DG: What do you miss most about teaching?

 

BS: Those little “Aha” moments. Students finding out they really do like reading after all, or realizing that it matters how they use words on paper. But although I’m retired from the college world, I’m still teaching – my wife Joyce and I, along with poets Mary Eichbauer and Deborah Bachels Schmidt, are designing and putting on online poetry seminars. So we still get to witness those “Aha” moments, and we’re learning and exploring poets and subjects we’ve always wanted to delve into!


DG: What are you reading or working on at the moment?


BS: Poetry and music are the two main branches of my river when I’m not paying bills or watering plants in the Sacramento summer! We’re about to start a seminar on Experimental Poetry – the series of six classes is subtitled “Why is THIS a poem?” So I’ve been working on that – selecting poems for the first class, double-checking the slide show, doing a little extra research and adding notes. We limit the workshops to 25 to make sure people get to interact with each other, and while it’s quite a bit of work, it’s a lot of fun for everyone.


My band just played a concert last Saturday, so we were busy practicing last week. I’d like to record some more of my original tunes. And of course I’m working on selling copies of Language Barrier – my new poetry collection that came out in June 2024. Like many poets, I’m not the best marketer, and I’ve got a few boxes of this fine collection sitting on the floor of my son’s room.
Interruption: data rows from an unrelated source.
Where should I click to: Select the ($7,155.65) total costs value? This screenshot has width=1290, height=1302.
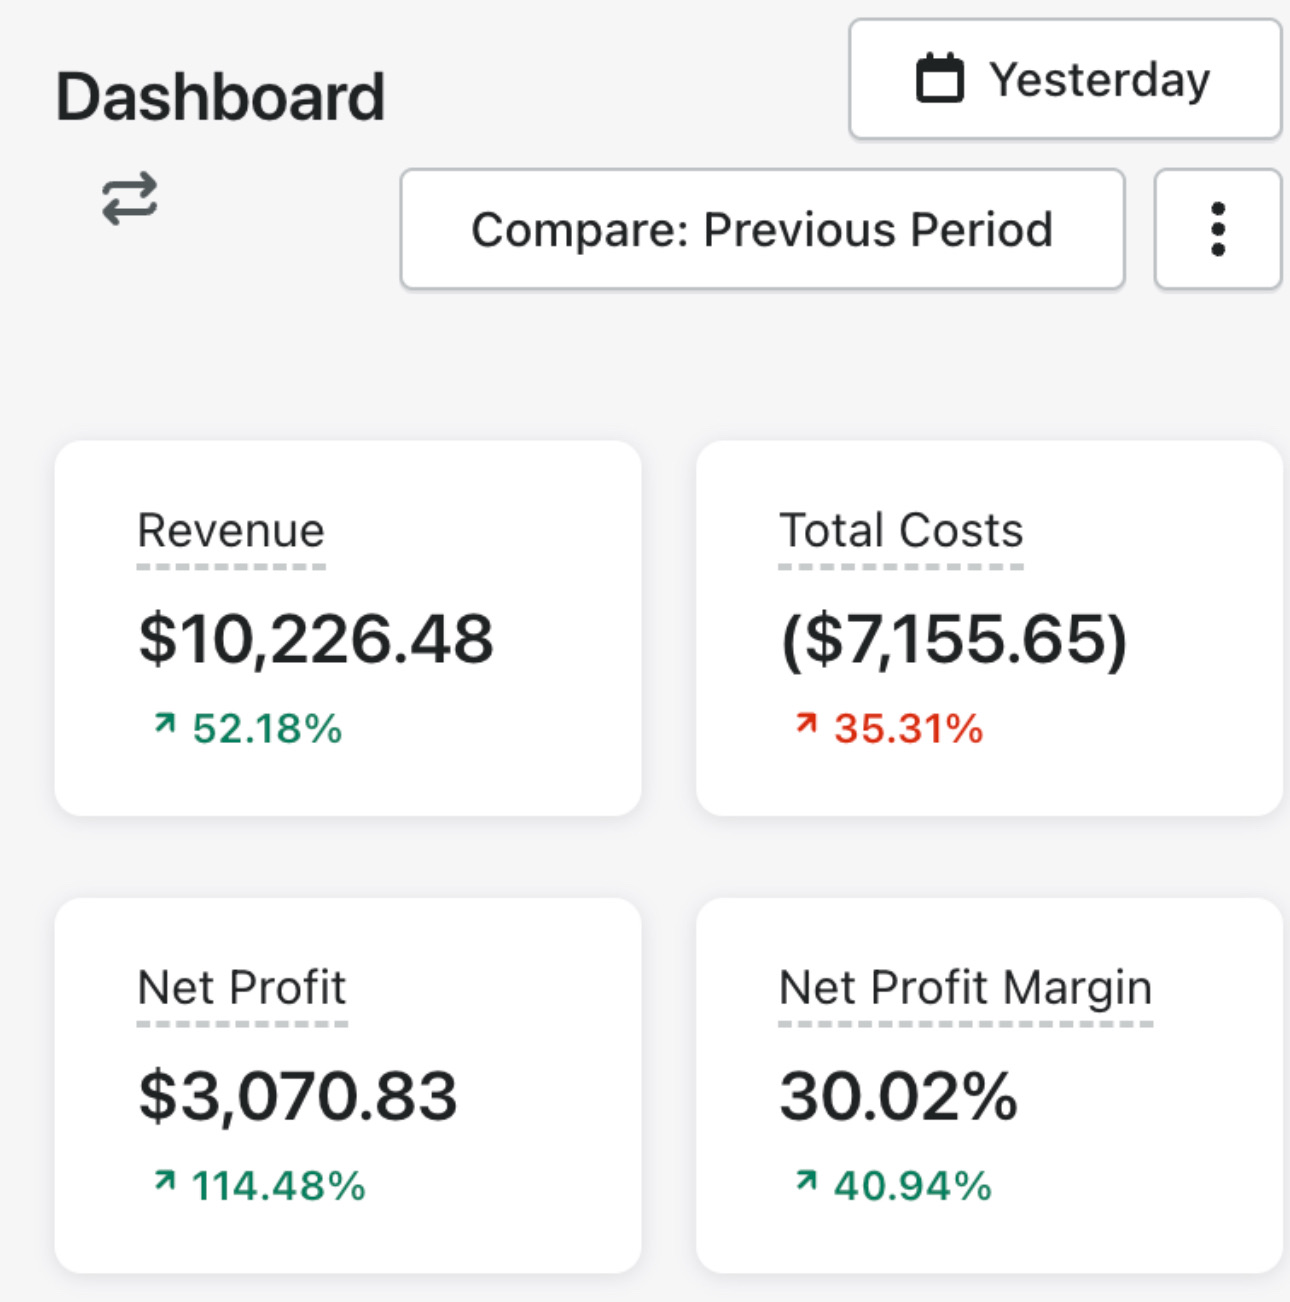[954, 639]
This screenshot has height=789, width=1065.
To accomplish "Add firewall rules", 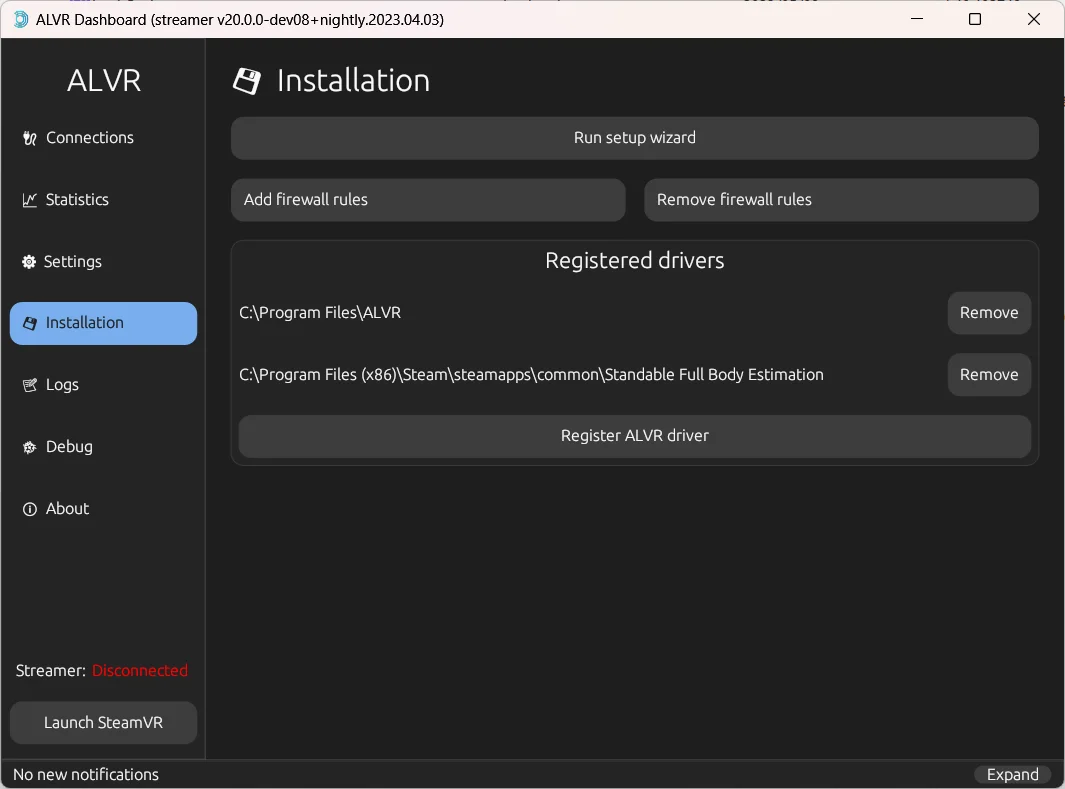I will (x=427, y=200).
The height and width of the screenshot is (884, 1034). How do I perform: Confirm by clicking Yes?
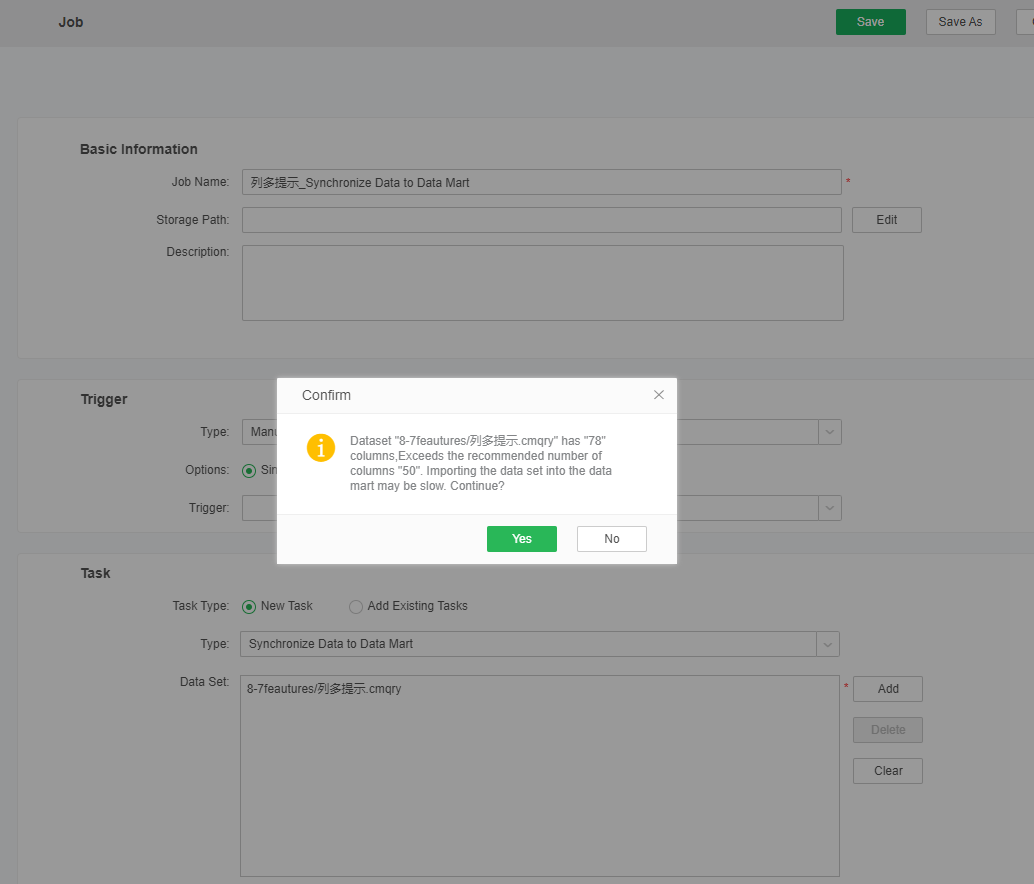521,539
Interested folks can order copies at randomlanepress.com.


Thanks, David, for giving me the chance to answer these questions. I appreciate your work, and it’s an honor to be in your ever-growing anthology!



Author Bio:

Bob Stanley studied poetry at Caltech and UCLA, and taught English and Creative Writing at Solano College, Sac City College, and Sacramento State before retiring in 2021. President of Sacramento Poetry Center for 12 years, Bob has organized hundreds of poetry events, and he served as Sacramento Poet Laureate from 2009 to 2012. He has edited two anthologies: Late Peaches (2013), and Sometimes in the Open (2009). Bob’s poetry collections include Walt Whitman Orders a Cheeseburger (Rattlesnake Press, 2009), Eleven Blue Strings (little m press, 2012), Miracle Shine (CW Books, 2013) and the e-chapbook November Sun (Random Lane Press, 2022). Bob lives in Sacramento with his wife, Joyce Hsiao, and they run online poetry seminars that help support small nonprofits. Bob’s newest collection of poems, Language Barrier, has just been published by CW Books in June 2024.